Now things are gradually changing, even in surgery. "When I started medical school in 1948," Nina Braunwald recalls, "a woman would think about surgery 116 times and probably decide against it. Today she'll think about it 100 times and feel that there is some possibility of success." Like most women in medicine, Dr. Braunwald finds that acceptance by male colleagues varies. "The more intelligent a male doctor is," she says, "the less he minds."

In self-defense, many woman physicians say that they offer patients qualities that men do not. Family Practitioner Constance Louise Holt of Washington, D.C., feels that "women understand the non-medical problems that bring patients to doctors' offices." Mary Allen Engle, chief of pediatric cardiology at New York Hospital, also points out that being a mother has helped her in treating children. Her specialty--caring for those with congenital heart disease--is a relatively new field that was begun by another woman doctor, Helen Taussig, who was Dr. Engle's mentor in the 1940s. Until then, says Dr. Engle, "these kids were being written off. Now we can do something to help, and this is very gratifying."

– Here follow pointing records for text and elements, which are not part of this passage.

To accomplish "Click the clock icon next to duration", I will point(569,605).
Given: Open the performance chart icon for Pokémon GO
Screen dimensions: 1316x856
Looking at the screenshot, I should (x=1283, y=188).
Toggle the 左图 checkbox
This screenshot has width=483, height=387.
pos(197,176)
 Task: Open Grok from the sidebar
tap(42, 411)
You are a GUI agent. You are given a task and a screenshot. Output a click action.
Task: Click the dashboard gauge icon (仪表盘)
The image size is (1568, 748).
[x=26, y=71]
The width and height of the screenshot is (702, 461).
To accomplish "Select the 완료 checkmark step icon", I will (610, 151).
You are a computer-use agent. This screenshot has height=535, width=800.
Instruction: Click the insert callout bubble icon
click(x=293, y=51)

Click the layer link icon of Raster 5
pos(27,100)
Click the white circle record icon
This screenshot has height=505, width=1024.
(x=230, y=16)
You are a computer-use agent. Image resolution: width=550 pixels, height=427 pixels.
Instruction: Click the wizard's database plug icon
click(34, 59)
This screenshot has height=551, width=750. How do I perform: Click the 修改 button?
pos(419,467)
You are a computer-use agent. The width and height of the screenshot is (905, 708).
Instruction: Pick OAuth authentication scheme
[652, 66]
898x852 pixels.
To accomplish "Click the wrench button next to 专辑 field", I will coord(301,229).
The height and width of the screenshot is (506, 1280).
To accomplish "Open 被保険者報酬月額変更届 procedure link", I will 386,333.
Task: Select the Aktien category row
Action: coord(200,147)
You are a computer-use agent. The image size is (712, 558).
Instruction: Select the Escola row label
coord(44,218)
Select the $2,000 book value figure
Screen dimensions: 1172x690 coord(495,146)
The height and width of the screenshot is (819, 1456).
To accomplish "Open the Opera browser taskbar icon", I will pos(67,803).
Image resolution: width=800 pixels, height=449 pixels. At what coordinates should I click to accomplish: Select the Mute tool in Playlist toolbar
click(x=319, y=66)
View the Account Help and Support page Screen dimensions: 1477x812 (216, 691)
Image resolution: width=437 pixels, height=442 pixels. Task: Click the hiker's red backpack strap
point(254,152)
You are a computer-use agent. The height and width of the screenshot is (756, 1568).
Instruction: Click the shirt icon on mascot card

The Engle prescription for how a female doctor gets ahead is succinct: "By being more qualified than a man." That statement may sound like feminine chauvinism, but patients who balk at being cared for by a woman might consider what they are missing. To get her degree, to complete her residency, to earn specialty certification, the typical woman doctor of today had to show more determination and skill than her male counterpart.

*Then a student at Columbia University College of Physicians and Surgeons, Engleman arranged to have each person interviewed at length on his or her feelings toward man and woman physicians. Though all clinic patrons, the patients included college-educated middle-class people as well as the poor. These findings are excerpted from Engleman's unpublished study.